About forty kilometers and one billion light years away from the Capital City
Gaborone, Phua lerole as it is called by its natives is generally a dowdy
suburban village of small, neat dwellings and dirt roads. I head to Borakalalo,
the oldest shopping centre in the village which now lies a wasteland. Under the
exploding sun, sweat forces my eyes into needle-size slits and I for a moment
feel the frustrations of short sightedness. Gusts of winds give a shot at soothing
me, but whisk-broom charred sands into the sky in the process. Everything becomes
one with the brown dust and red dirt and I cannot decide which is worse; the
sun or the wind.
Abandoned buildings and miscellany
shops owned by Chinese nationals and Arabs are the only remains of the once
thriving Borakalalo Mall. The floors which once boasted shop produce are choked
with droppings of both the animal and human type. Their acidic smell hang in
the air, perhaps warning those that pass here of the dangers that lurk within
the caved walls.
‘The place is a ghost town
Phenomena’, Jamaal an Arab shop owner tells me in flawless Setswana. ‘Thugs
hide out in the buildings, terrorizing all those that pass through the mall. Night
or day, it is not safe to walk around here’, he continues with a dejected air
around him.
In the store, his elderly customers saunter
around inspecting the assorted wares. This is a mini Game Stores. Farm produce,
toiletries, food stuffs, sweets, spices, household equipment, farm implements, are
all sold under one roof.
A long queue has formed where the
farm produce is sold. The beans, maize, sunflower are weighed with a cup and
sold for P5 a cup. This is the time when the demand for them is high due to the
impending ploughing season, Jamal tells me.

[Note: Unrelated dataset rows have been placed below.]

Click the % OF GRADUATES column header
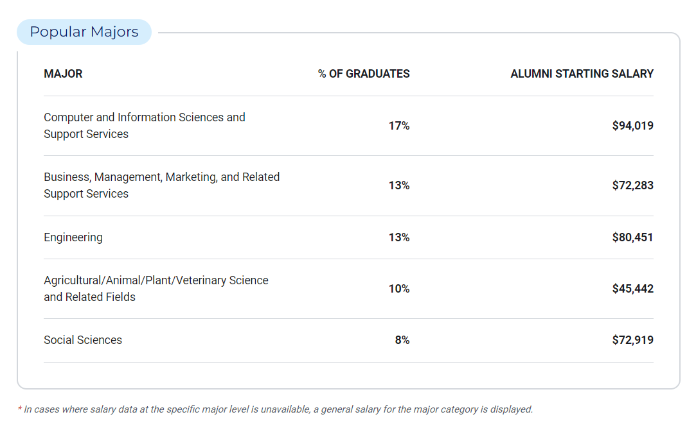Image resolution: width=696 pixels, height=428 pixels. (x=364, y=74)
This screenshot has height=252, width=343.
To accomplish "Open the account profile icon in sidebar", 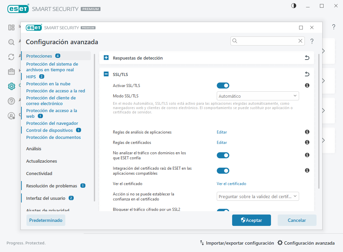I will [x=11, y=115].
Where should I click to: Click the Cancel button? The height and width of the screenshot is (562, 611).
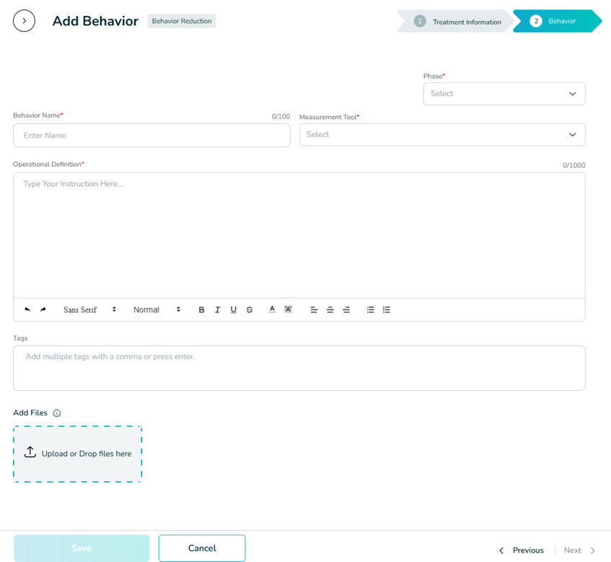[x=202, y=548]
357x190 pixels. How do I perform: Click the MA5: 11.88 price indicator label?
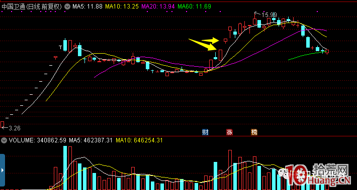[87, 7]
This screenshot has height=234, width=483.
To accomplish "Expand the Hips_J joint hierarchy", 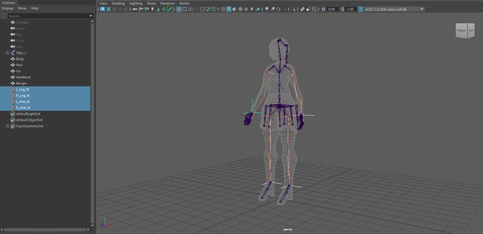I will pyautogui.click(x=8, y=53).
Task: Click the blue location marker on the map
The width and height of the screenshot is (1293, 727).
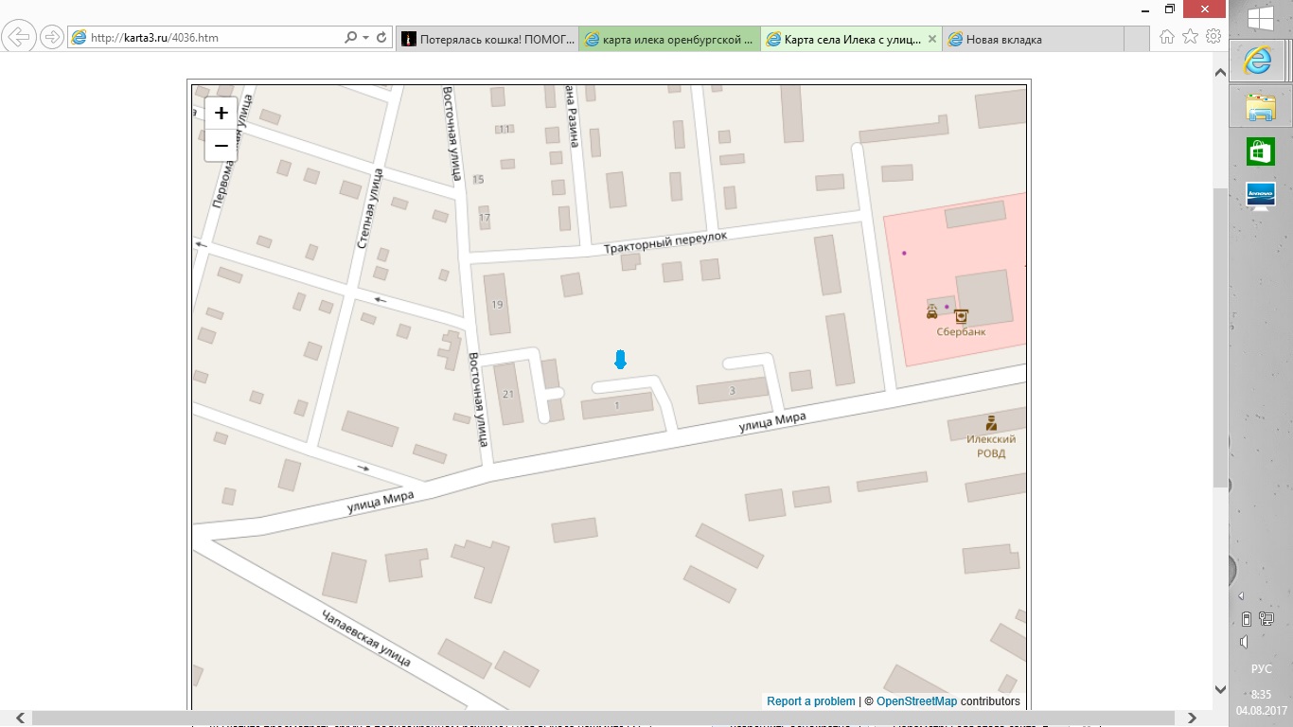Action: 620,359
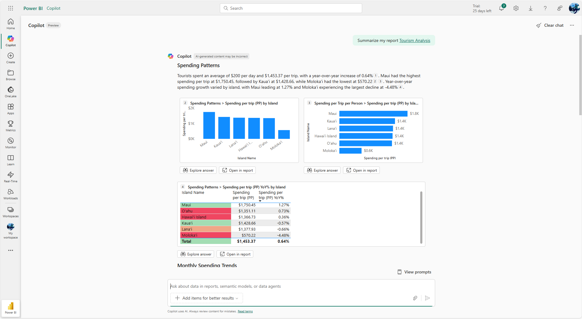Sort by Spending per trip YoY% column
The width and height of the screenshot is (582, 319).
pos(271,195)
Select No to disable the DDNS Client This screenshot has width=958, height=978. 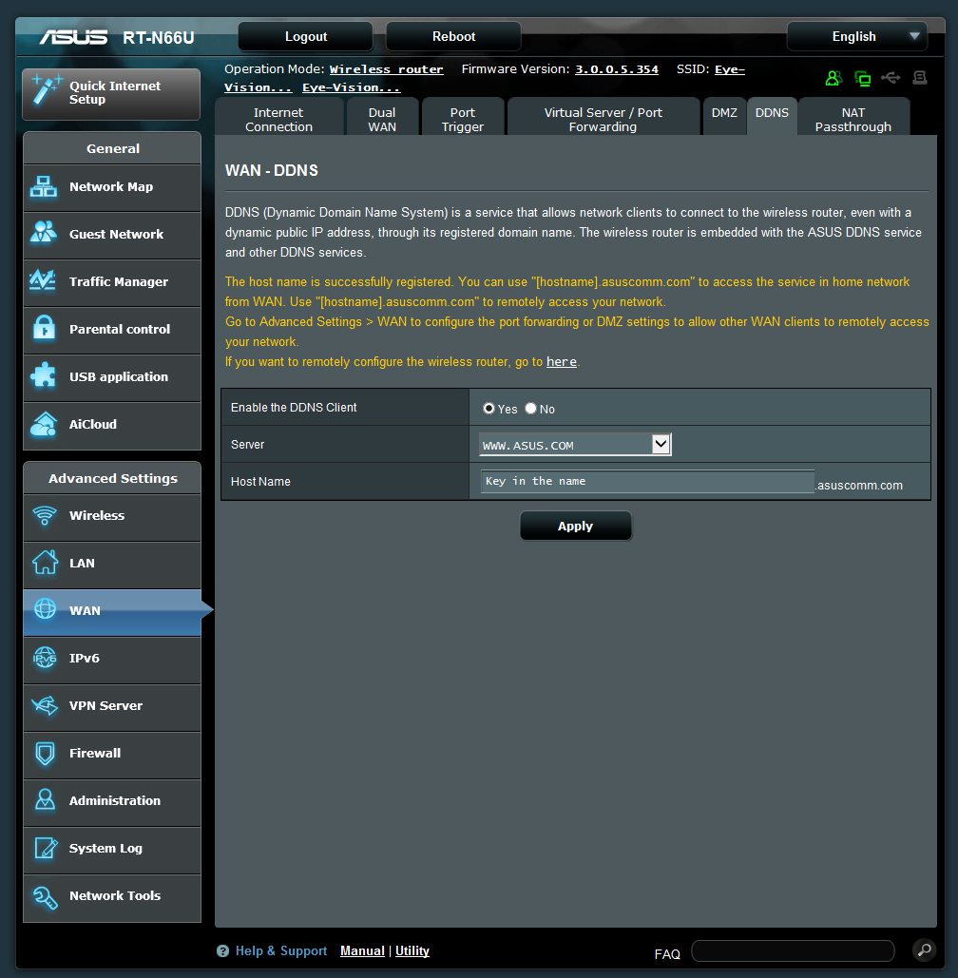pos(531,409)
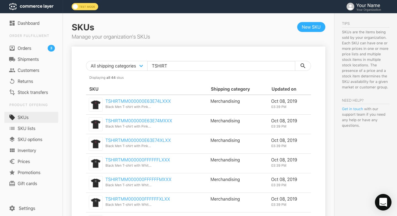
Task: Click the Returns arrow icon
Action: tap(12, 81)
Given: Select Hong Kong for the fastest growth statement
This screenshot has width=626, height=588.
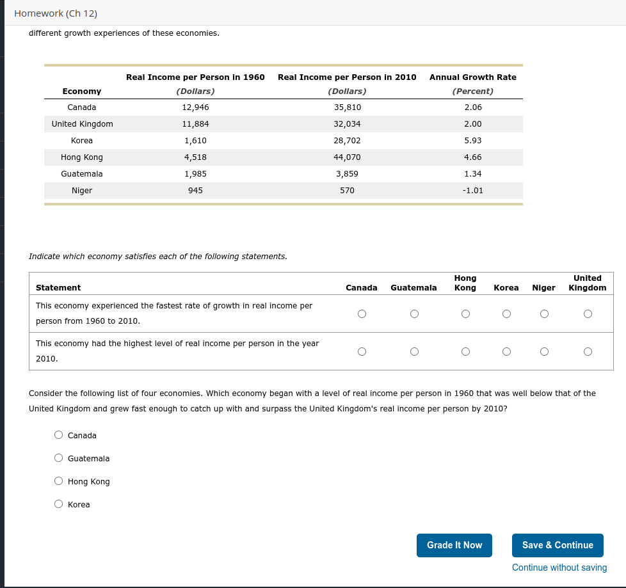Looking at the screenshot, I should tap(465, 314).
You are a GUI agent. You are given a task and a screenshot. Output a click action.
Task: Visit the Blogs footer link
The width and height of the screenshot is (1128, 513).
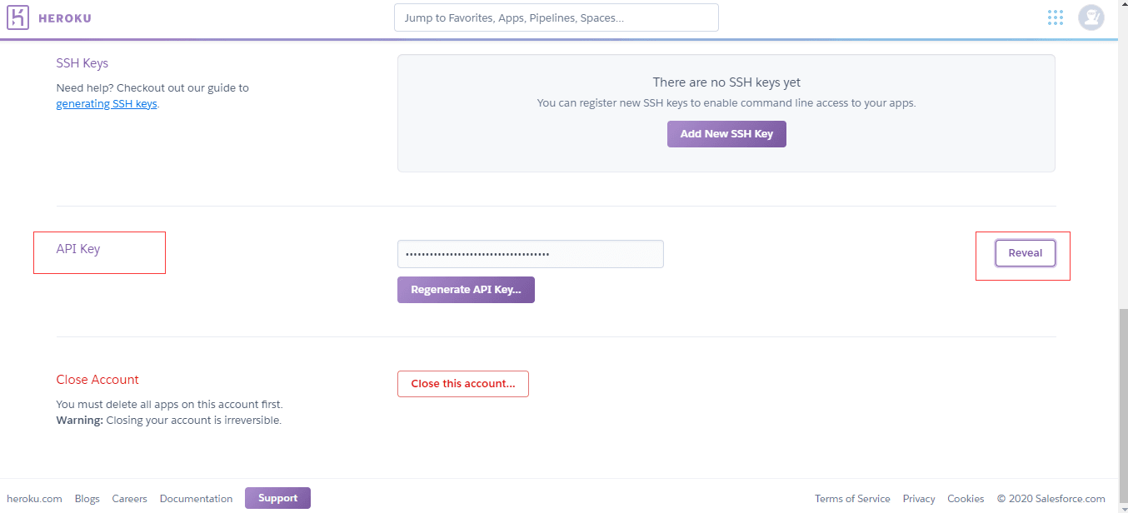(x=87, y=499)
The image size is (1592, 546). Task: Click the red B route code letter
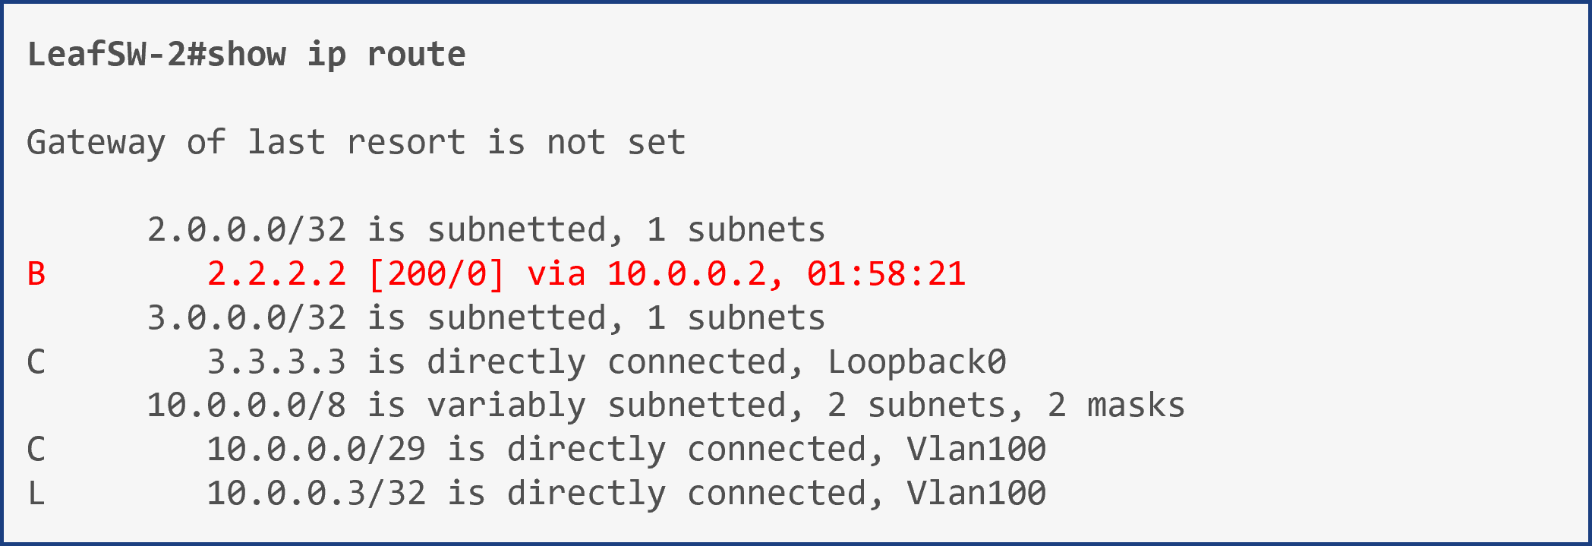(x=36, y=274)
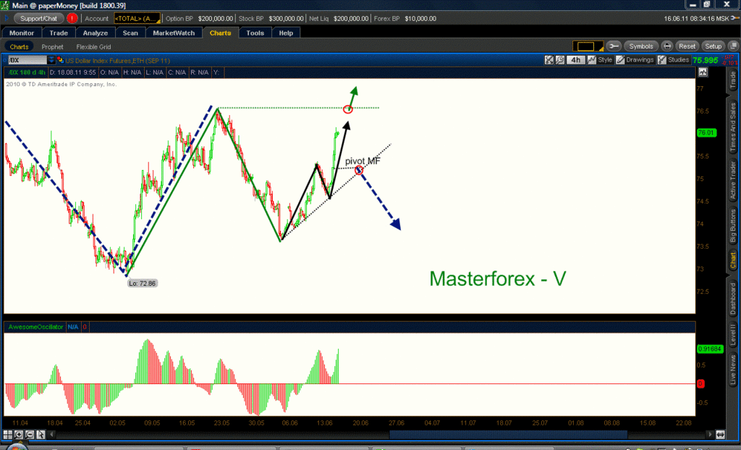741x450 pixels.
Task: Click the link wrench icon beside Symbols
Action: click(x=614, y=46)
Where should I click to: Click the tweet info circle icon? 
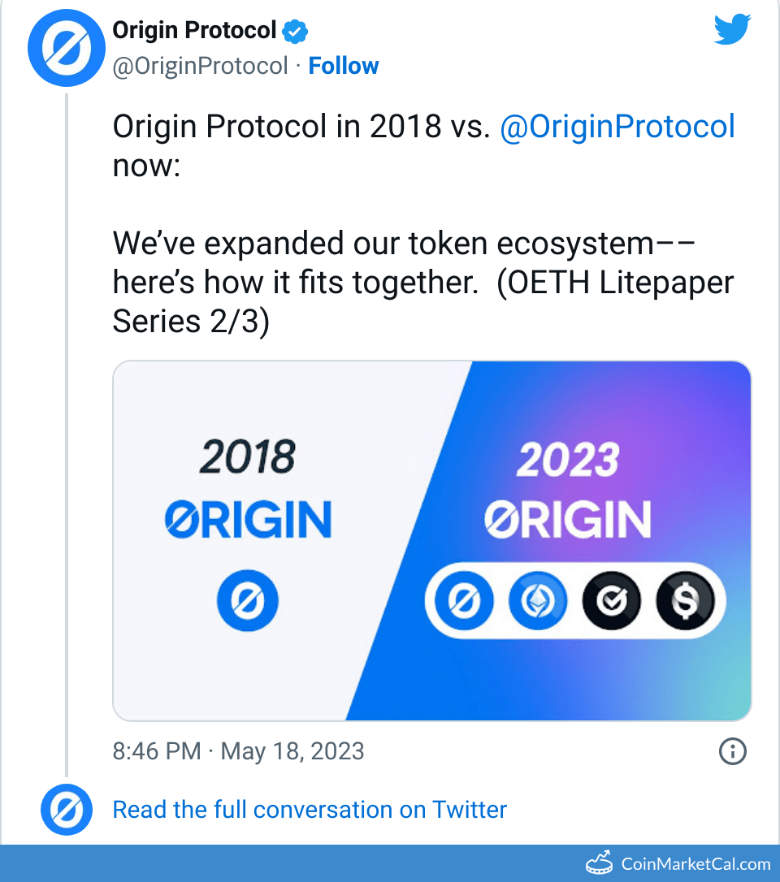(x=733, y=751)
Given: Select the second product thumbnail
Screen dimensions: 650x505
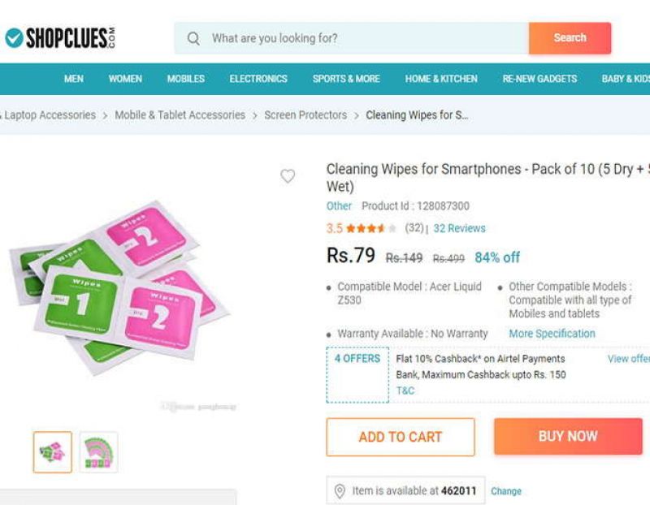Looking at the screenshot, I should [x=98, y=452].
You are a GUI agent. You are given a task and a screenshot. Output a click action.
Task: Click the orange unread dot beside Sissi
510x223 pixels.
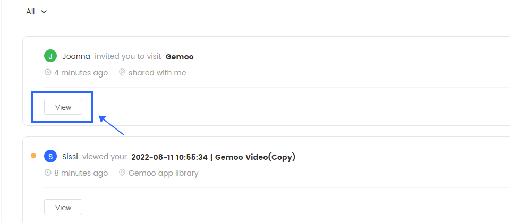click(x=33, y=156)
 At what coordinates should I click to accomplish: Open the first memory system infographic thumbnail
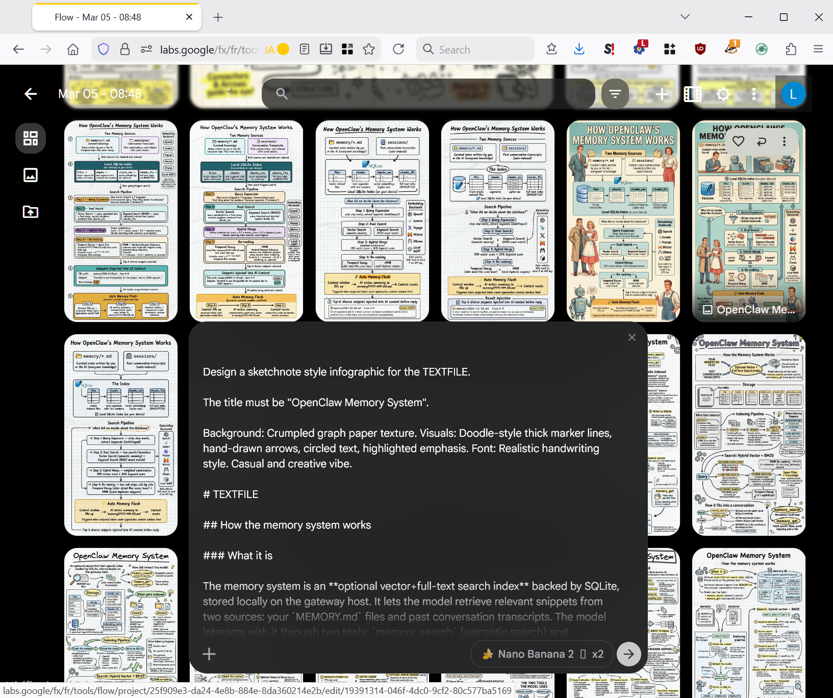121,221

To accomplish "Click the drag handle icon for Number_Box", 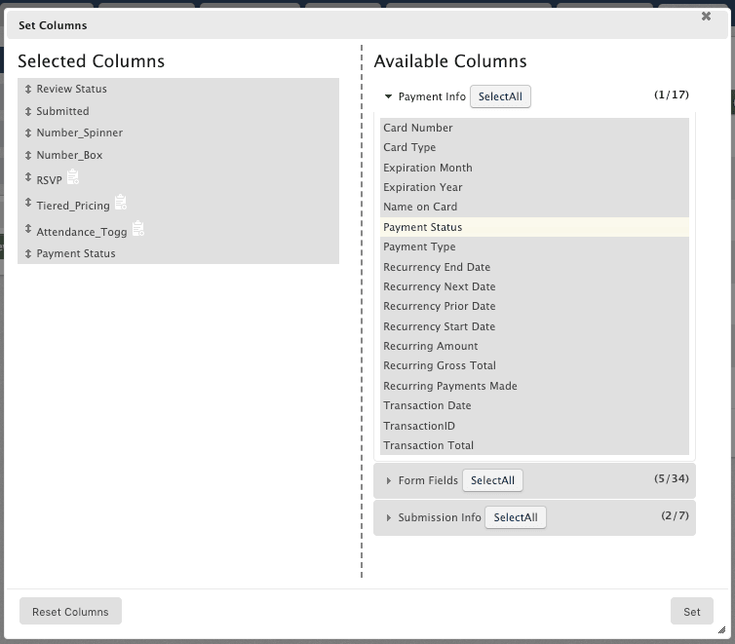I will [x=28, y=155].
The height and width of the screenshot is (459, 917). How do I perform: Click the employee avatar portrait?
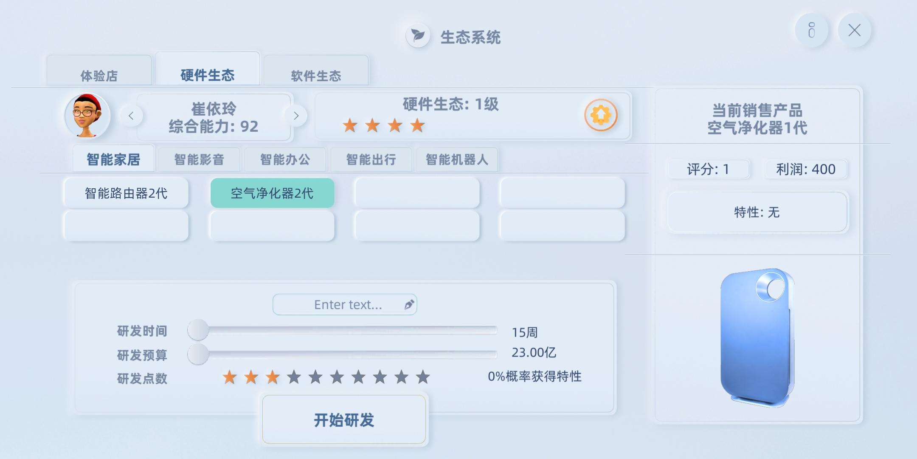pos(87,116)
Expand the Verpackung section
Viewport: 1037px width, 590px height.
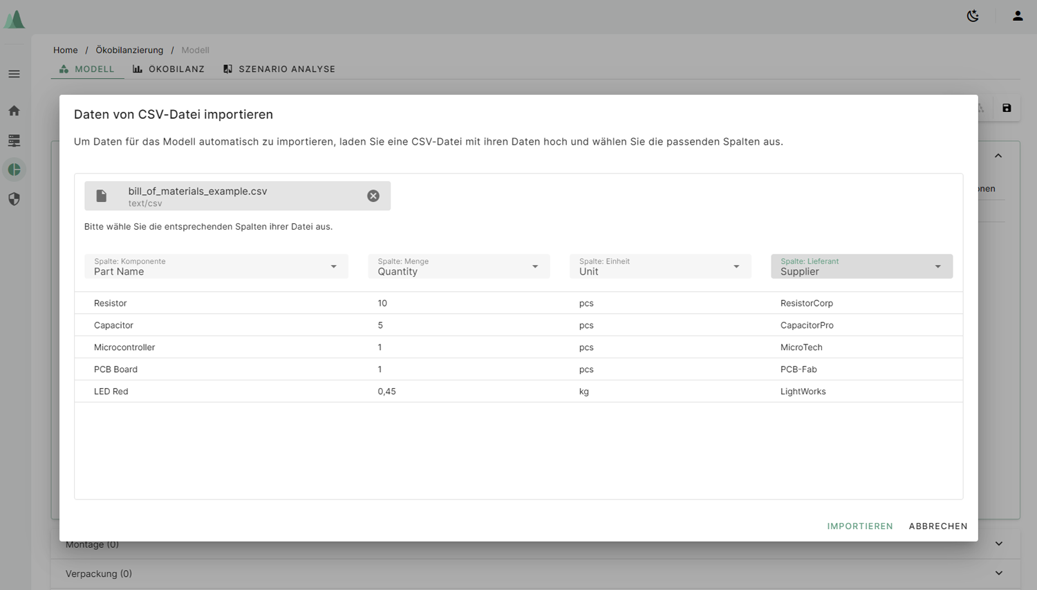pos(998,573)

I purchase a grandpa pill and an
elderly with a tooth gap asks me to buy snuff instead of the pills. Her shoes
like everyone else’s in the store match the soil outside. Snuff she says is the
best remedy for a sun-induced headache. I reluctantly buy it, and go back to the rude surrounds
which to a painter might resemble paradise.
Ruins are
our comfort
One of the
buildings has been turned into a bar or sepoto as places like this are
called. ‘Khadi (traditional beer) and Shake Shake only’, the patron tells me as
I ask for a soft drink and I settle for half a cup of Khadi. Thirst has been
known to turn even the most devout men into dissenters, albeit for a moment.
The vile, bitter liquid burns my tongue and I for a moment are taken to years
long gone, when my Aunt used to sell the drink. We would often take a sip or
two, much to her reprove. Men who look bruised and have bruises thrive in such places
as this. They walk meandering man made paths between homes, searching for the brew
and possibly, the next fight. To them alcohol is more than a drink. It is a
companion. A sedative against the life they fail to understand. The world is
full of them.
Sitting on an orange Kgalagadi Breweries Crate,
a colored looking man tells his companions of last nights’ incident. At
midnight while walking to his house, he’d seen a huge snake circling above him
in the air. When he looked again, it was gone and behind him stood a white
woman in white clothes. ‘He’d seen it with his own eyes’! He says and his
friends jeer at him. They are doing it for good reason, I thought. The friends
however start coming up with their own ‘better’ versions of their ‘midnight stories’.
In drunken Languor they tell tales of dragons, witches and talking monkeys.
Their eyes glimmer as they carry on, but behind the shine, I see deep wounds
and scars. To someone like them, whose past informs their present, it is
impossible to find a pattern that would make everything understandable. Like
the ruins around them, their thriving days are long gone.